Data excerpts
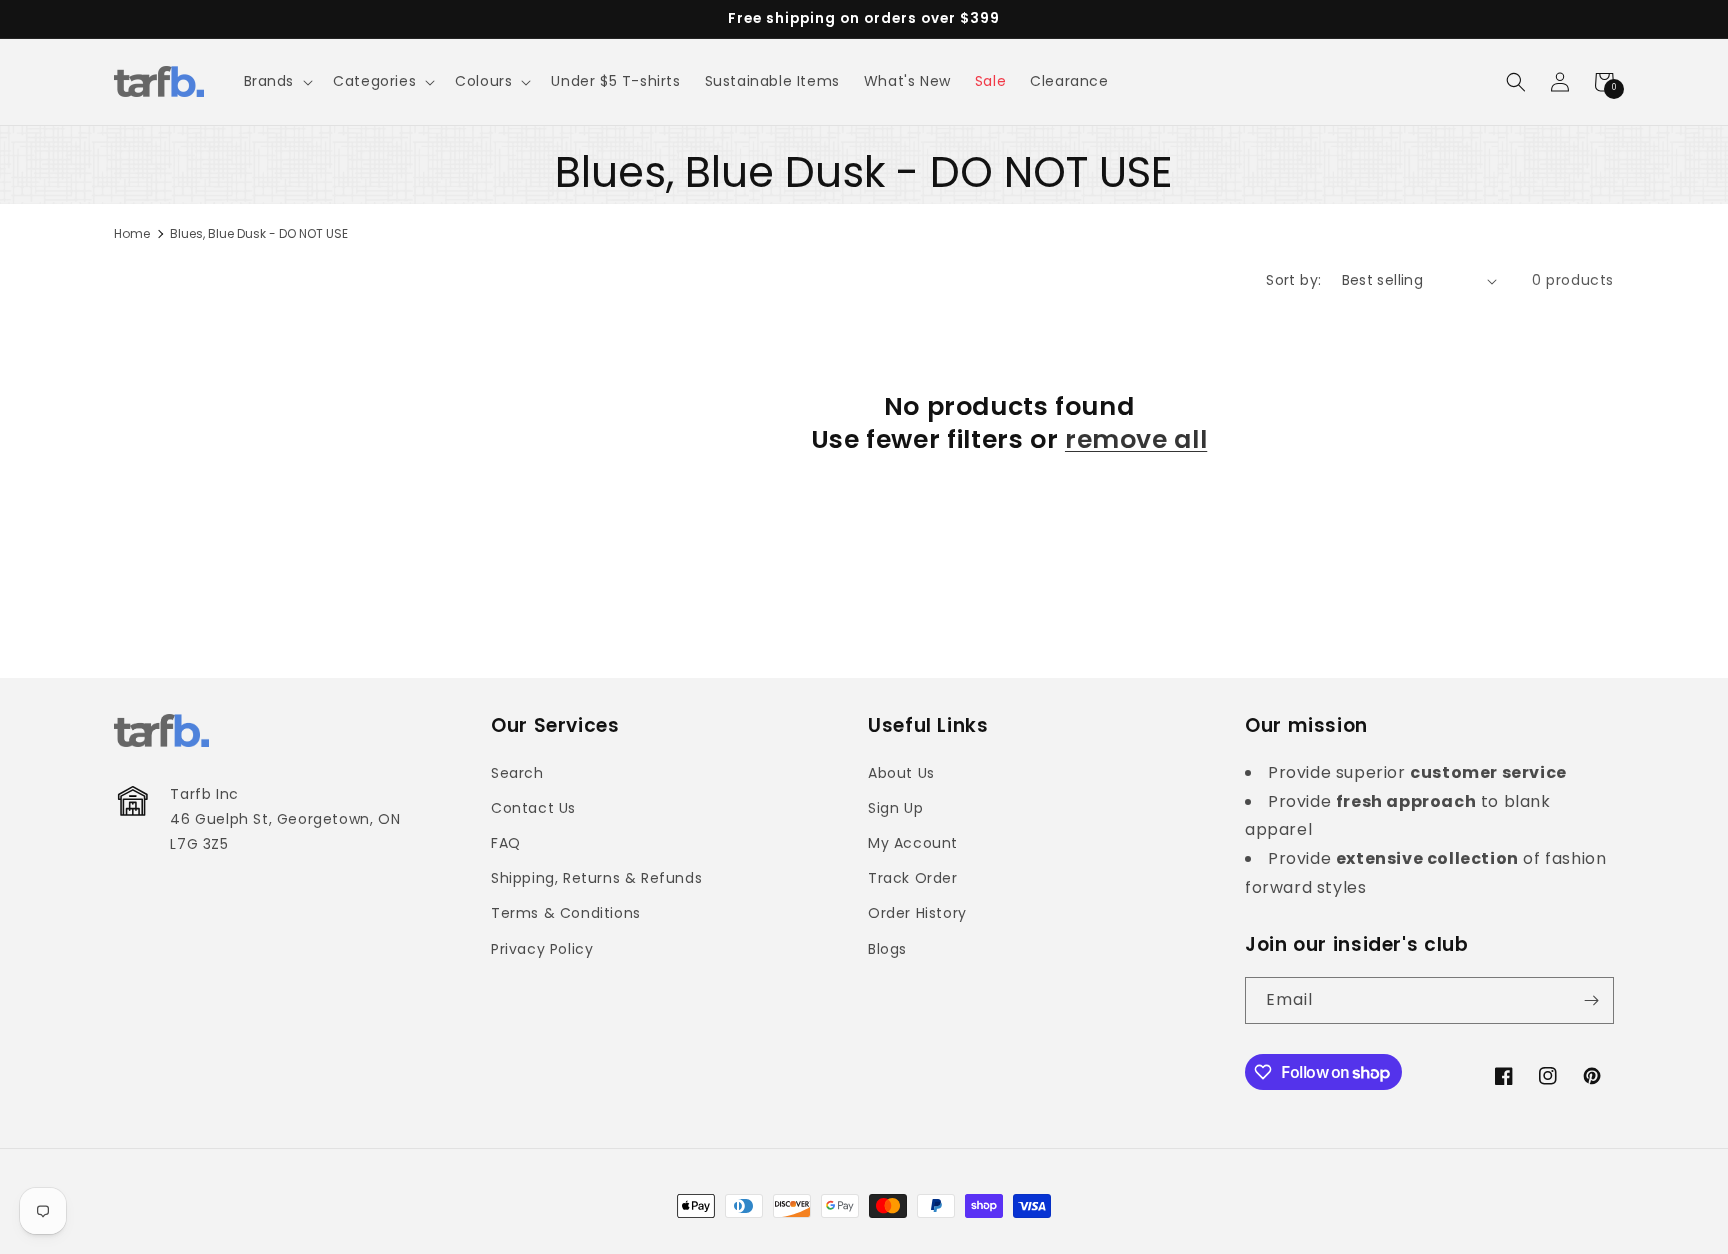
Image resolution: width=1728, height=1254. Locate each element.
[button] (277, 81)
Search (517, 773)
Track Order (913, 878)
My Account (913, 843)
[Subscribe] (1591, 1000)
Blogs (887, 949)
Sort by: (1293, 280)
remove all (1136, 440)
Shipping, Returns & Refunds (596, 878)
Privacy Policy (542, 949)
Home (132, 233)
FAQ (506, 843)
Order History (917, 913)
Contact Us (533, 808)
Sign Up (895, 808)
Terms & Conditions (566, 913)
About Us (901, 773)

EXERCISE DIRECTIONS
The lines from the one containing "Privacy Policy (542, 949)" through the last line of the records are the answer; set them down exactly and add nothing.

EXERCISE SOLUTION
Privacy Policy (542, 949)
Home (132, 233)
FAQ (506, 843)
Order History (917, 913)
Contact Us (533, 808)
Sign Up (895, 808)
Terms & Conditions (566, 913)
About Us (901, 773)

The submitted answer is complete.